» Directions
Nothing in the data should be altered when it is repeated in full.

- - -

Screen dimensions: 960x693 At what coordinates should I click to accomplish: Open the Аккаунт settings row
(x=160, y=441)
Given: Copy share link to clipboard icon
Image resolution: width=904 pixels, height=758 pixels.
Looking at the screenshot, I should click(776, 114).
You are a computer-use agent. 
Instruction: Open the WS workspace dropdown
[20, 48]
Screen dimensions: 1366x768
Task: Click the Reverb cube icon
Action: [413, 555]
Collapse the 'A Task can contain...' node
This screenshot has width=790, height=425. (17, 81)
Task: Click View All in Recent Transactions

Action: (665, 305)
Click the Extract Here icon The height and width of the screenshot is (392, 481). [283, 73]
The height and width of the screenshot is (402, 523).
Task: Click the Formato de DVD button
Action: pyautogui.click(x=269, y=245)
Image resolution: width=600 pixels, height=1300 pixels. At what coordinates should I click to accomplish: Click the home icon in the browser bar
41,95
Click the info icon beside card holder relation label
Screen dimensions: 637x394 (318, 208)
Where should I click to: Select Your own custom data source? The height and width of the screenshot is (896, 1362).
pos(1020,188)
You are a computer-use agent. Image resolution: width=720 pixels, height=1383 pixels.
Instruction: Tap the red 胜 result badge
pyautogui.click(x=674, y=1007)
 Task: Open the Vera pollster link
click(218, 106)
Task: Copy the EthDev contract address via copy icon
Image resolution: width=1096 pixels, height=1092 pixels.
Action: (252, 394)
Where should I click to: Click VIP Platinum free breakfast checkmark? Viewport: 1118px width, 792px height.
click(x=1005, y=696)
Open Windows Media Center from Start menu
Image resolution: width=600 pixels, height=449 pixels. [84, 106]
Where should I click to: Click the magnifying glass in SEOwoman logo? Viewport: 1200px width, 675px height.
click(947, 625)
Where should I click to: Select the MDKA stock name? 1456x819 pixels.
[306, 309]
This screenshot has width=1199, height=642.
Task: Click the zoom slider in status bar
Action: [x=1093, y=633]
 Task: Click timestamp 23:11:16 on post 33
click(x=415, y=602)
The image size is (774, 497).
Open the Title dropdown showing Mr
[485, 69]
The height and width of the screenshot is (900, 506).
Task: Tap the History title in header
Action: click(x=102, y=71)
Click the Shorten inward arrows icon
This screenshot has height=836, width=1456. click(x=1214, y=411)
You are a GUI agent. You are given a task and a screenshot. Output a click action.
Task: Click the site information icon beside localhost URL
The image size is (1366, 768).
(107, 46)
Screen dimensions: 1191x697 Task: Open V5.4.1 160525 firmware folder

- - -

» Result of the task
Screen dimensions: 960x693 At what coordinates should I click to accomplish: Open the Аккаунт settings row
(x=160, y=441)
Given: Copy share link to clipboard icon
Image resolution: width=904 pixels, height=758 pixels.
Looking at the screenshot, I should click(776, 114).
You are a computer-use agent. 
Instruction: Open the WS workspace dropdown
[20, 48]
Screen dimensions: 1366x768
Task: Click the Reverb cube icon
Action: [413, 555]
Collapse the 'A Task can contain...' node
This screenshot has width=790, height=425. (17, 81)
Task: Click View All in Recent Transactions

Action: (665, 305)
Click the Extract Here icon The height and width of the screenshot is (392, 481). [283, 73]
The height and width of the screenshot is (402, 523).
Task: Click the Formato de DVD button
Action: pyautogui.click(x=269, y=245)
Image resolution: width=600 pixels, height=1300 pixels. At what coordinates should I click to accomplish: Click the home icon in the browser bar
41,95
Click the info icon beside card holder relation label
Screen dimensions: 637x394 (318, 208)
Where should I click to: Select Your own custom data source? The height and width of the screenshot is (896, 1362).
pos(1020,188)
You are a computer-use agent. Image resolution: width=720 pixels, height=1383 pixels.
Instruction: Tap the red 胜 result badge
pyautogui.click(x=674, y=1007)
 Task: Open the Vera pollster link
click(218, 106)
Task: Copy the EthDev contract address via copy icon
Image resolution: width=1096 pixels, height=1092 pixels.
Action: (252, 394)
Where should I click to: Click VIP Platinum free breakfast checkmark? Viewport: 1118px width, 792px height.
click(x=1005, y=696)
Open Windows Media Center from Start menu
Image resolution: width=600 pixels, height=449 pixels. [84, 106]
Where should I click to: Click the magnifying glass in SEOwoman logo? Viewport: 1200px width, 675px height.
click(947, 625)
Where should I click to: Select the MDKA stock name? 1456x819 pixels.
[306, 309]
This screenshot has width=1199, height=642.
Task: Click the zoom slider in status bar
Action: [x=1093, y=633]
 Task: Click timestamp 23:11:16 on post 33
click(x=415, y=602)
The image size is (774, 497).
Open the Title dropdown showing Mr
[485, 69]
The height and width of the screenshot is (900, 506).
Task: Tap the History title in header
Action: click(x=102, y=71)
Click the Shorten inward arrows icon
This screenshot has height=836, width=1456. click(x=1214, y=411)
You are a GUI agent. You are given a task and a screenshot. Output a click action.
Task: Click the site information icon beside localhost URL
The image size is (1366, 768).
(107, 46)
Screen dimensions: 1191x697 Task: Open V5.4.1 160525 firmware folder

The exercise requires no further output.